I have even gone and got them their stuff they needed and bought some items of my own because I was at the store... I bet I have irritated a few folks before and never realized it...LOL!! Funny though, I never gave it a second thought...


----------



## Drew_Smoke (May 21, 2004)

I knew a fella backin the day...he worked construction for cash and his wife was a stripper. They bought steaks and stuff with their welfare card and lived the high life. I wish there had been a 1-800 # back then...


----------



## texanlegend (Dec 9, 2004)

i have done the exact thing u mentioned down to the letter except it wasnt half n half and i bought budweiser and i think the lotto tickets were 5 dollar scratch offs ...but the merchandise bought with the food stamp card was for my elderly grandmother who couldnt leave the house. ohh and then i walked outside and hopped into my 2009 truck....not everything is as it seems "believe none of what you hear and only half of what you see"


----------



## CORNHUSKER (Jul 12, 2004)

Best not to judge, unless you are willing to be judged!!!

:flag:


----------



## dwilliams35 (Oct 8, 2006)

They can judge me all they want... If they've got a problem with me using cash or American Express to buy groceries, there's something wrong with them anyway... We bought the right to pass judgement on this stuff when our tax dollar funded it.. There's a whole lot of stuff out there that I let slide on the "none of my business" theory: the second I start paying for it I start worrying about it.


----------



## CORNHUSKER (Jul 12, 2004)

Nobody has the right to pass judgement. WE ALL have the right to do something about it!!!

I guess my question is "what are you doing about it", other than complaining about it on the internet?

:flag:


----------



## dwilliams35 (Oct 8, 2006)

Voting.


----------



## FATfisherman (Mar 13, 2009)

I'm a single father with custody of my daughter and when she was younger I was laid off from a job and had hell finding another so I applied for the Lonestar Card and was only given three months of assistance then I was cut off. I called and asked what was going on then they gave me the run around then when they reapproved me it was for $16.00 a month. I have always worked since I was 16 and I believe that if I need help I'm entitled to that money which my paychecks contributed to.....but I guess it doesn't work like that!


----------



## CORNHUSKER (Jul 12, 2004)

dwilliams35 said:


> Voting.


Thank you sir for exercising your rights!!!! At this point in OUR COUNTRY voting is by far more important and vital than anything else we can do. Unfortunately if you look at the percentages of registered voters compared to actual votes cast it's embarassing. I personally have extremely high hopes that those numbers will change next time around.

:flag:


----------



## dwilliams35 (Oct 8, 2006)

FATfisherman said:


> I'm a single father with custody of my daughter and when she was younger I was laid off from a job and had hell finding another so I applied for the Lonestar Card and was only given three months of assistance then I was cut off. I called and asked what was going on then they gave me the run around then when they reapproved me it was for $16.00 a month. I have always worked since I was 16 and I believe that if I need help I'm entitled to that money which my paychecks contributed to.....but I guess it doesn't work like that!

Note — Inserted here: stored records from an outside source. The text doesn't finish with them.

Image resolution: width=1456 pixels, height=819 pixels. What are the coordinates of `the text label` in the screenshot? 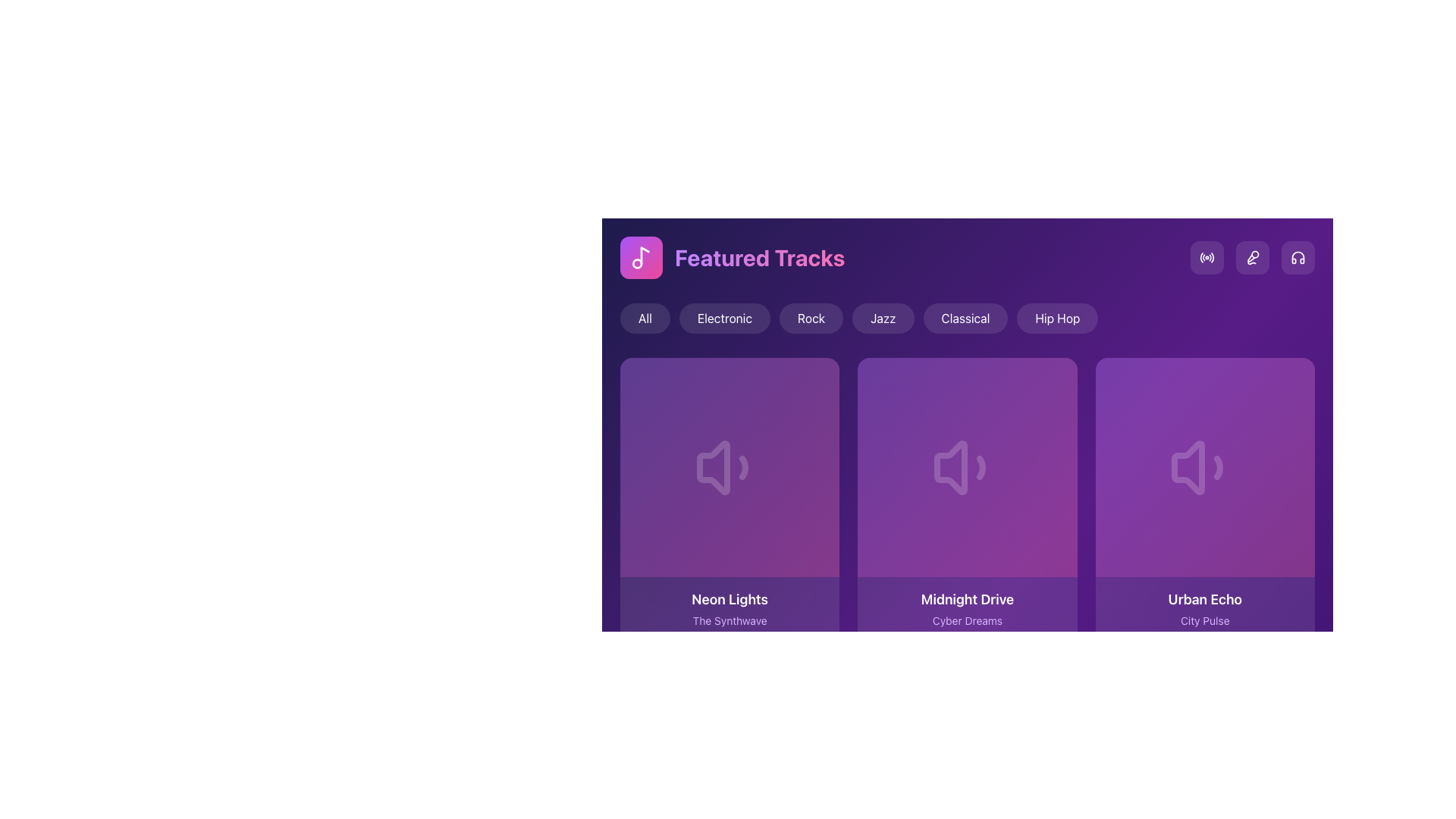 It's located at (967, 599).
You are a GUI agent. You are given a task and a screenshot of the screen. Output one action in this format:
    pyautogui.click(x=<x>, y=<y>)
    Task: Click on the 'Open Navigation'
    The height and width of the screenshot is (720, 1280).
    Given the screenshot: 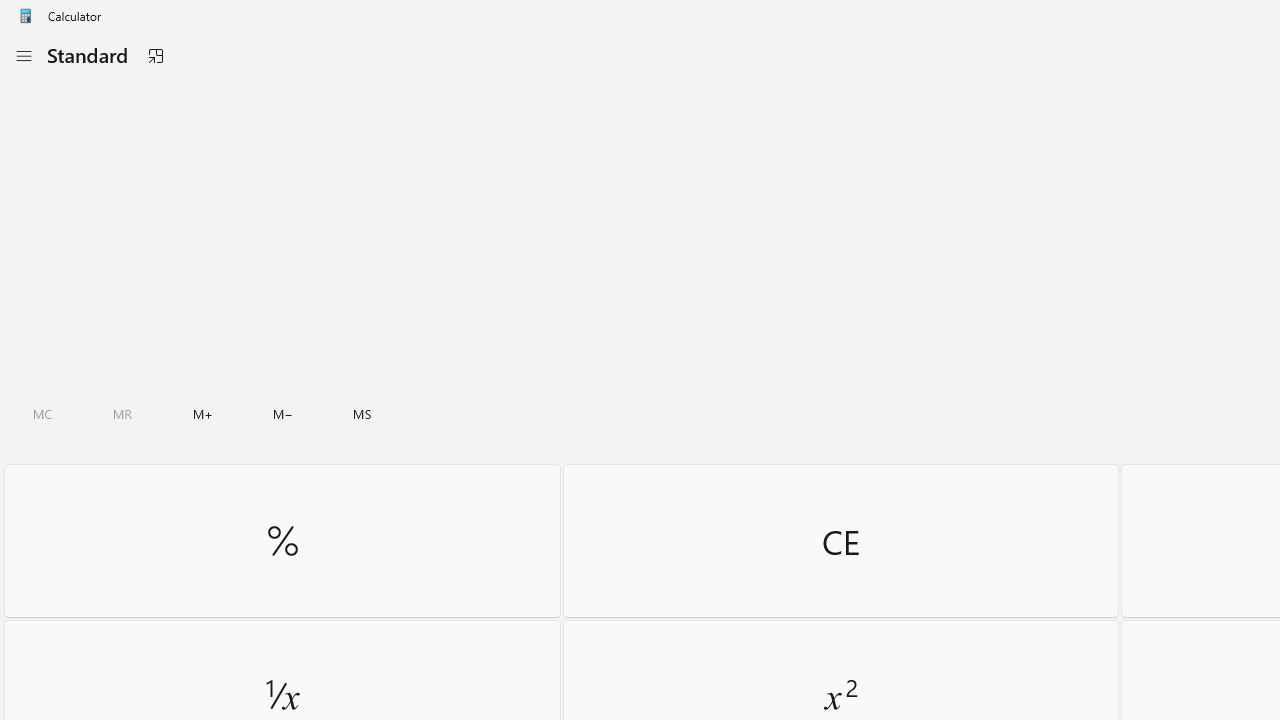 What is the action you would take?
    pyautogui.click(x=23, y=55)
    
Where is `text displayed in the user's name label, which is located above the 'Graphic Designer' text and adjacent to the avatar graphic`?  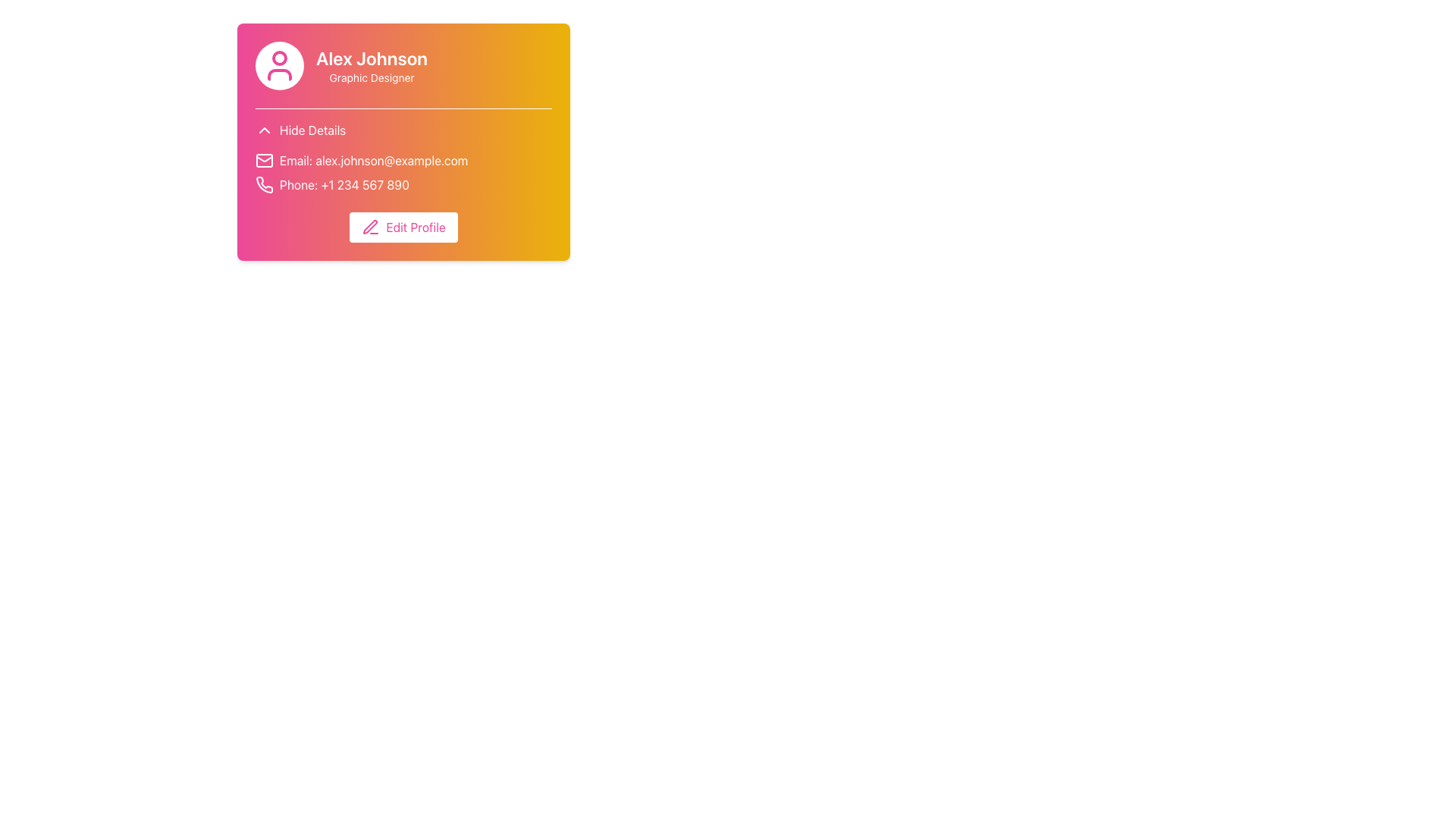
text displayed in the user's name label, which is located above the 'Graphic Designer' text and adjacent to the avatar graphic is located at coordinates (372, 58).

But then, you're really not who this thread's about, now are you?


----------



## southtexasreds (Jun 8, 2009)

dwilliams35 said:


> Voting.


x2


----------



## FATfisherman (Mar 13, 2009)

dwilliams35 said:


> But then, you're really not who this thread's about, now are you?


 I was saying this to say that deserving people that should be entitled to help often get shot down and idiots that take advantage of the system for some reason always get the help. IMO


----------



## RockportRobert (Dec 29, 2006)

There needs to be Lone Star Stores just like the old S&H or Gold Stamp Stores. Nothing but basic staples available with the cards. Good nutrition without the extras. Want extras? So do I, but the fare for all the give-away programs don't leave all that much for those of us still stupid enough to believe we need to work. There is no enumerated right to contentment or happiness (or health-care, for that matter).


----------



## Big Willy (Jun 20, 2007)

If that bothers you you should work in the public healthcare system in Texas. I have seen some things that would blow your freakin mind and might give some of you a heart attack. Somethings gotta give before we go completely broke!:hairout:


----------



## tngbmt (May 30, 2004)

lol, if you need the assistance and are getting it, i have no problem with it. if you feel like this thread is a poke in the right eye because you are living proof of scums of society handout .. sorry but the truth does hurt.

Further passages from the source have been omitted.